Last night, I read the first few pages of the book about the Navajo woman. Those pages simply introduced the character as a baby, but I was taken by her name, a long name but a name that included the word warrior. I’ve read many books, and the female characters in our books are often strong, but rarely are they named Warrior. In our culture a woman has to play down her strength; sure we can be strong, but we must never let on that we actually are, so a culture where a woman can be so obviously strong, so obviously courageous as to have the name Warrior, was awe-inspiring, especially when all I’ve been seeking for a year is courage. That’s the feeling the Navajo woman in the store had, the feeling that she seemed to be attempting to pass on to me. She said the spirits of her people walk amongst us, that we can feel them if we quiet, that those spirits will give us strength, will give us courage. The guides at the pueblo said the Hopi people believe the spirits of Hopi who built the pueblo return to the ruins to talk to their decedents, to give them courage. Somehow, after walking the very land where the rocks and wood came from to form that pueblo, land that is to be my family’s, after listening to the Navajo store-keeper’s teachings, I feel those natives passing to me courage, the same courage the first natives likely passed in the first Thanksgiving, that instead of venison, my gift was the gift of the thing I so wanted last year — courage, the same courage where a woman can be named Warrior.
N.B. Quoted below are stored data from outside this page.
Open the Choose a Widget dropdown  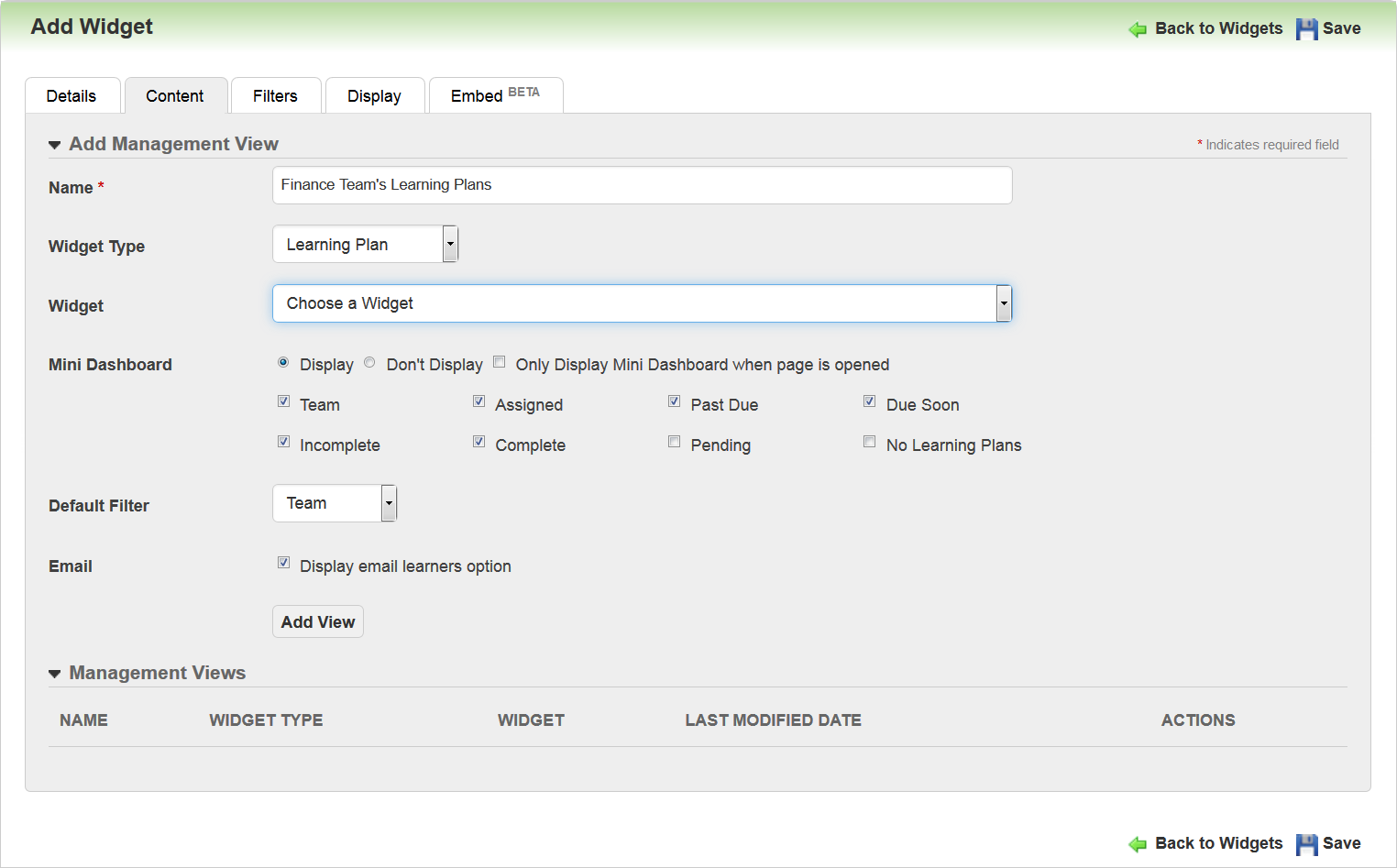coord(1004,303)
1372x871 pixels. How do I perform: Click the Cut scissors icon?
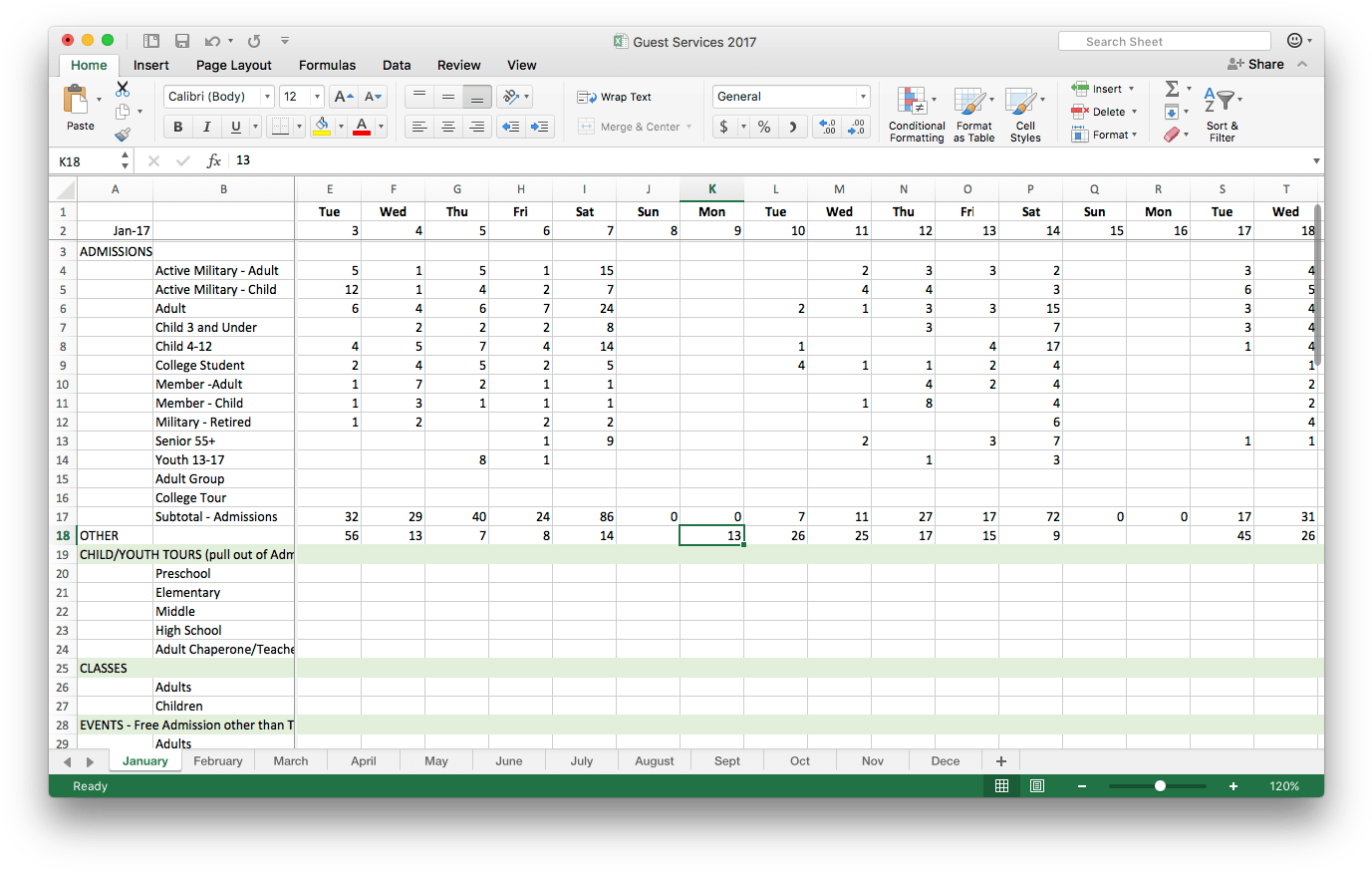pyautogui.click(x=123, y=90)
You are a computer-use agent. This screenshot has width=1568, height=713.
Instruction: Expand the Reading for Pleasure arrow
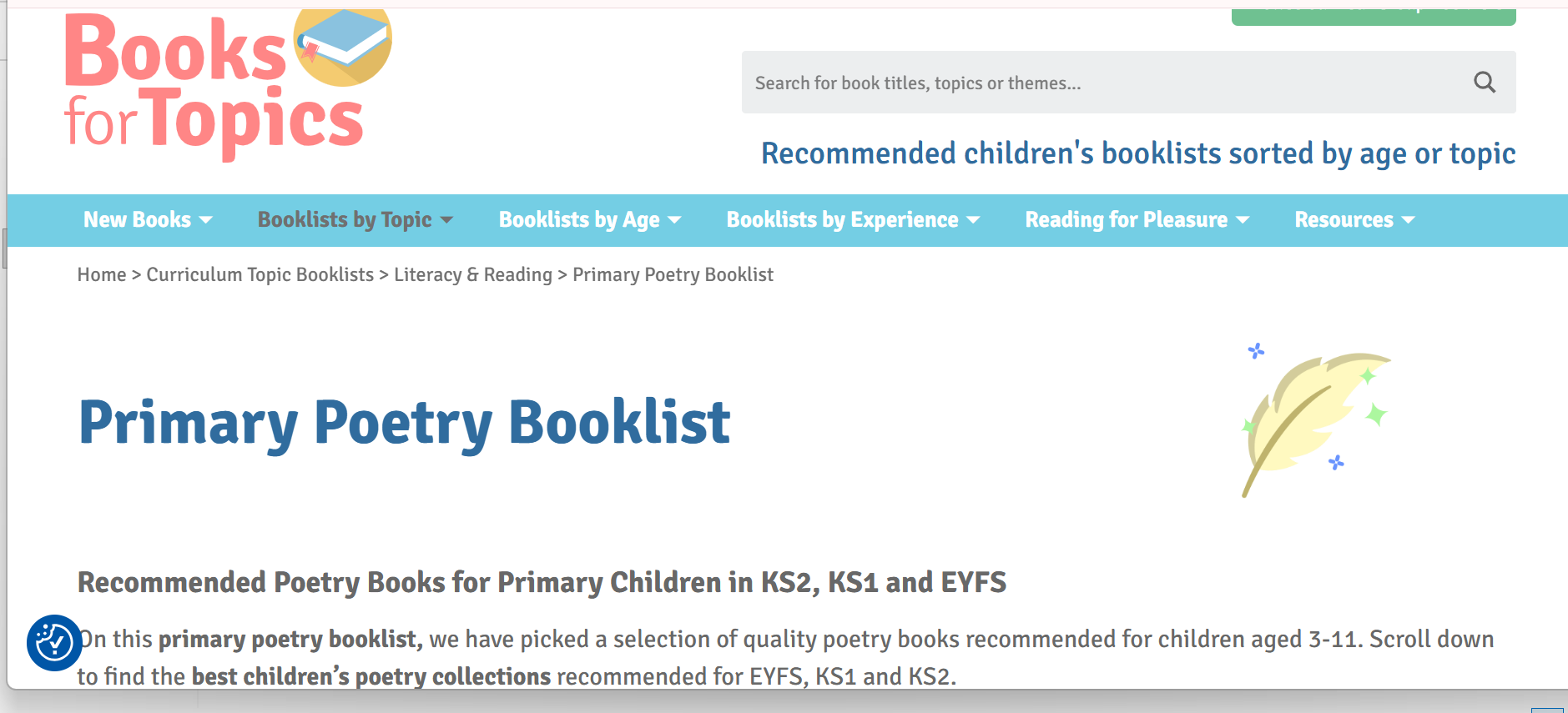click(1243, 220)
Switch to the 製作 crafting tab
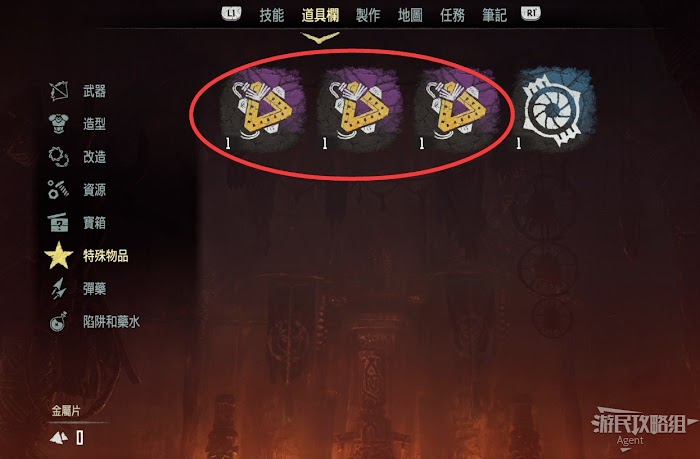 pos(368,15)
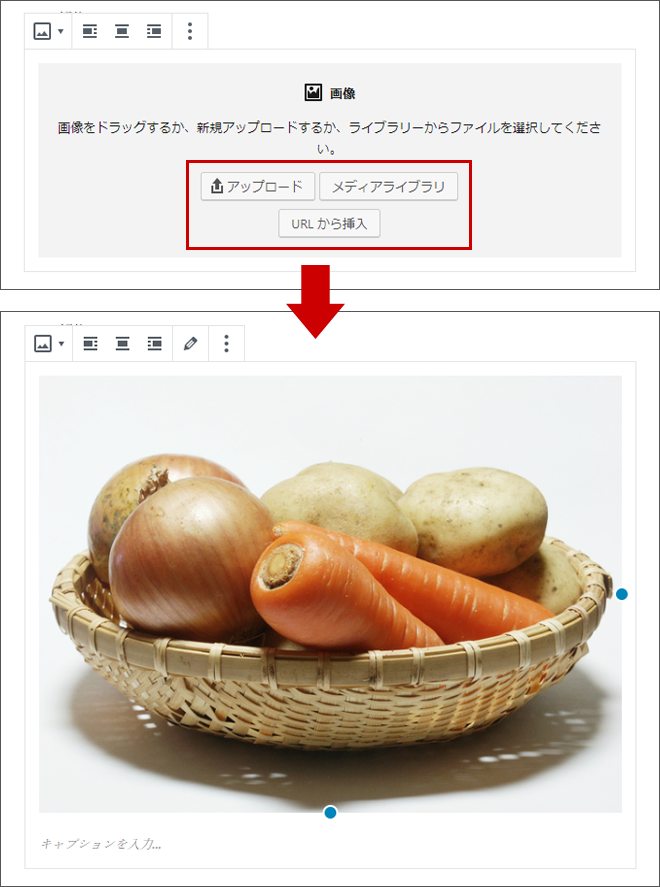Open block type switcher in upper toolbar
The height and width of the screenshot is (887, 660).
[x=48, y=31]
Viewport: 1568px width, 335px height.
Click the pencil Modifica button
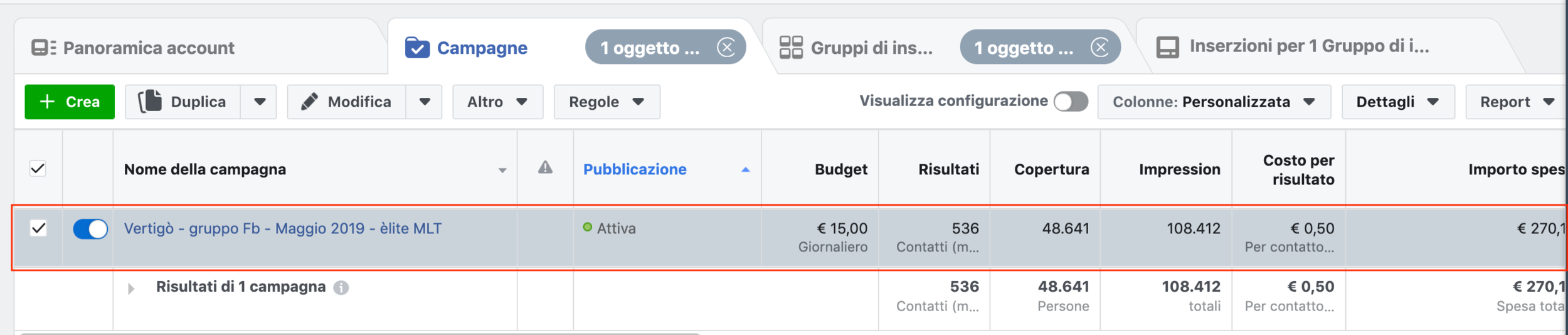pyautogui.click(x=347, y=102)
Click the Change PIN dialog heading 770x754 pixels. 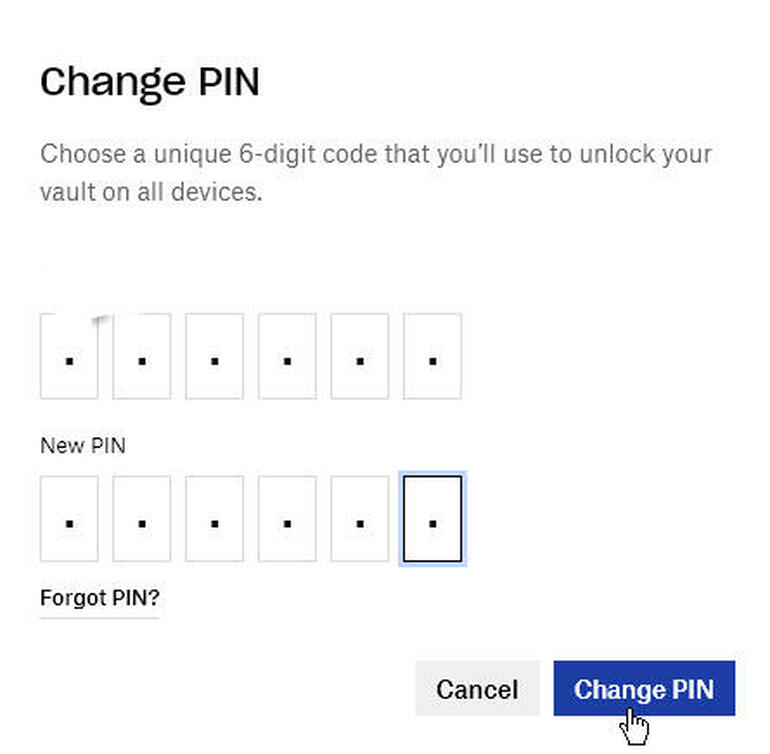point(150,82)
And following the tradition of saying what I’m thankful for, I’m thankful for that experience, and I am thankful to have warrior barrettes with beads (a darn good friend for a sparkly headband) that were talked about with so much pride by this Navajo to her supposedly Cherokee kin. I am thankful to have the gift of courage. May I keep the fire that those people and places taught, and may I continue to have that kind of courage. May you all continue to visit me here, and may you all have love and … the spirit of a warrior throughout the coming year. Oh … and rock on!